Repeatedly in several sections of the book they refer to the essence of an ingredient or the essence of a dish as the key to understanding dish design.
“The essence of ingredients—which encompasses their appearance, aroma, and texture as well as their flavor—is the starting point of all cuisine. ….Only when you understand and respect the essence of an ingredient can you properly come to enhance its flavor through cooking.”
But what exactly is the essence of an ingredient?
In philosophy, “essence” refers to the properties that make a thing what it is. Thus, presumably, these chefs are referring to the importance of preserving the characteristic flavor of an ingredient when designing a dish.
But is there such a thing?
A raw tomato has a distinctive flavor although that flavor differs depending on the variety. Cooked tomato has a flavor clearly related to raw tomato but fundamentally different. Cooked tomato that has been exposed to sufficient heat over time will lose its moisture and begin to caramelize, among other chemical transformations, gaining dimensions not present in the raw or lightly cooked version. Add garlic and we have another transformation. Add ground meat and cook for several hours and the transformation is even more profound. Bolognese sauce is a far cry from a raw tomato. Is the tomato losing its essence, its identity, via these transformations? There is no right answer to this question because there is no clear line of demarcation that marks off the identity of an ingredient or its characteristic flavor.
Of course all of these transformations of a tomato I just mentioned are utterly conventional. We have come to accept them as typical. But that suggests that the “essence” of an ingredient is any flavor mixture causally related to an original ingredient that we happen to enjoy and are thus deemed worthy of repetition.

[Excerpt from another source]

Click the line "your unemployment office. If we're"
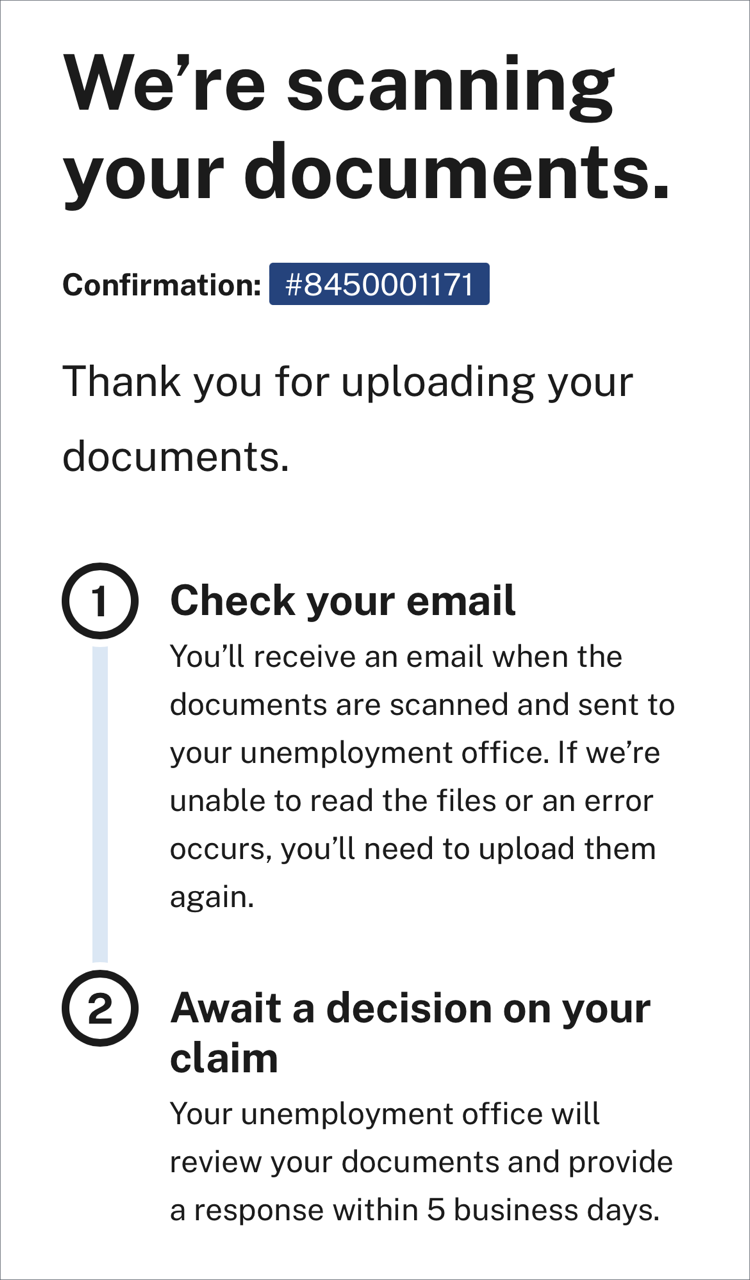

There is no particular flavor profile that counts as the essence of an ingredient. If there were, dishes by top chefs would all taste the same. Instead, there is a range of live possibilities that can be taken in different directions depending on what diners will accept.
Chefs are constrained not by essences but by habit and convention. To respect the “essence” of an ingredient is to respect how that ingredient is typically handled given current tastes.